Age stratified results for
incidence, clinical incidence and
severe case incidence may also be included in the
output if desired and must be specified in the parameter list (see
get_parameters()
for more details and Demography
for an example). These inputs will add extra columns to the output for
the number of infections (n_
) and the sum
of probabilities of infection (p_
) for the
relevant total, clinical or severe incidences for each specified age
group.
Where treatments are specified,
n_treated
will report the number that have received
treatment. Where bed nets are distributed,
net_usage
specifies the number sleeping under a bednet.
These outputs can then be visualised, such as the population changes
in states. Another key output is the prevalence of detectable infections
between the ages of 2-10 (PfPR2-10), which can be
obtained by dividing n_detect_lm_730_3650
by
n_age_730_3650
.
# Define vector of column names to plot
cols_to_plot <- paste0(c("S","D","A","U","Tr"),"_count")
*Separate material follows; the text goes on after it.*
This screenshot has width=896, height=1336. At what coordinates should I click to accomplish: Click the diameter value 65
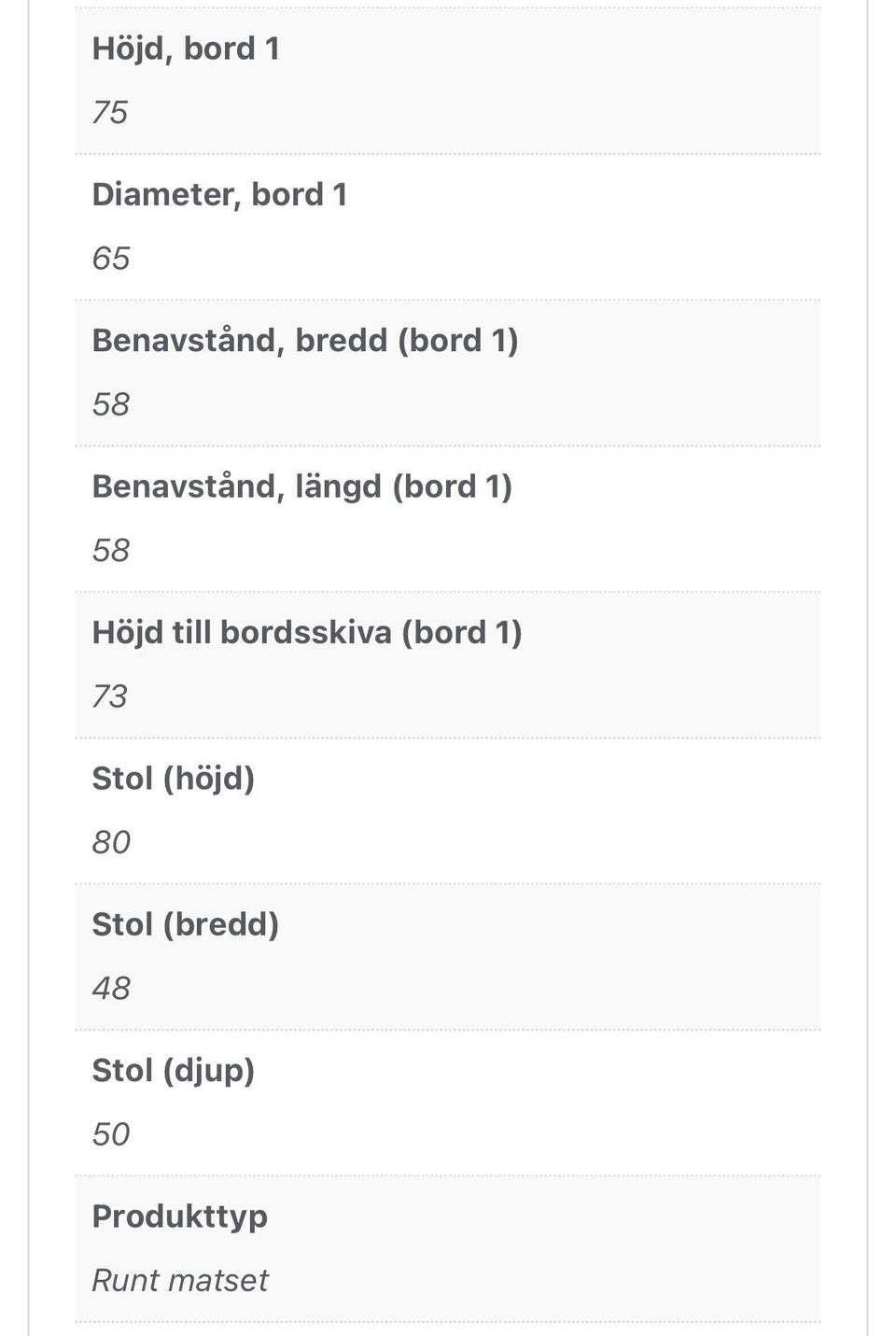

# Create plotting function
states_plot <- function(sim){
# Set up plot with first state
plot(x = sim$timestep, y = sim[,cols_to_plot[1]],
type = "l", col = cols[1], ylim = c(0,80),
ylab = "Population size", xlab = "Days",
xaxs = "i", yaxs = "i", lwd = 2)
# Add remaining states
sapply(2:5, function(x){
points(x = sim$timestep, y = sim[,cols_to_plot[x]],
type = "l", lwd = 2, col = cols[x])})
grid(lty = 2, col = "grey80", lwd = 0.5)
# Add legend
legend("topleft", legend = c("S","D","A","U","Tr"), col = cols,
lty = 1, lwd = 2, bty = "n", ncol = 3, cex = 0.7)
}
par(mfrow = c(1,2))
states_plot(test_sim)
# Calculate Pf PR 2-10
test_sim$PfPR2_10 <- test_sim$n_detect_lm_730_3650/test_sim$n_age_730_3650
# Plot Pf PR 2-10
plot(x = test_sim$timestep, y = test_sim$PfPR2_10, type = "l",
col = cols[7], ylim = c(0,1), lwd = 2,
ylab = expression(paste(italic(Pf),"PR"[2-10])), xlab = "Days",
xaxs = "i", yaxs = "i")
grid(lty = 2, col = "grey80", lwd = 0.5)
Note that the model will not begin simulations from an equilibrium
state as default (as in the simulation above). To begin the simulation
at approximate equilibrium conditions, please use the
set_equilibrium()
function, which requires you to specify
an initial EIR value:
params <- get_parameters() |>
set_equilibrium(init_EIR = 5)
test_sim_eq <- run_simulation(timesteps = 100, parameters = params)
par(mfrow = c(1,2))
states_plot(test_sim_eq)
# Calculate Pf PR 2-10
test_sim_eq$PfPR2_10 <- test_sim_eq$n_detect_lm_730_3650/test_sim_eq$n_age_730_3650
# Plot Pf PR 2-10
plot(x = test_sim_eq$timestep, y = test_sim_eq$PfPR2_10, type = "l",
col = cols[7], ylim = c(0,1),
ylab = expression(paste(italic(Pf),"PR"[2-10])), xlab = "Days",
xaxs = "i", yaxs = "i", lwd = 2)
grid(lty = 2, col = "grey80", lwd = 0.5)
The get_parameters()
function generates a complete
parameter set that may be fed into run_simulation()
. A
number of helper functions have been designed to assist
in changing and setting key parameters, which are explained across the
remaining vignettes.
Some parameters (e.g. population size, age group rendering, setting
seasonality) must still be replaced directly. When this is the case,
care must be taken to ensure the replacement parameters are in the same
class as the default parameters (e.g. if the parameter is a numeric, its
replacement must also be numeric, if logical, the replacement must also
be logical). Parameters are replaced by passing a list of named
parameters to the get_parameters()
function using the
overrides
argument. The following example shows how to
change the human_population
parameter.
# Use get_parameters(overrides = list(...))) to set new parameters
new_params <- get_parameters(overrides = list(human_population = 200))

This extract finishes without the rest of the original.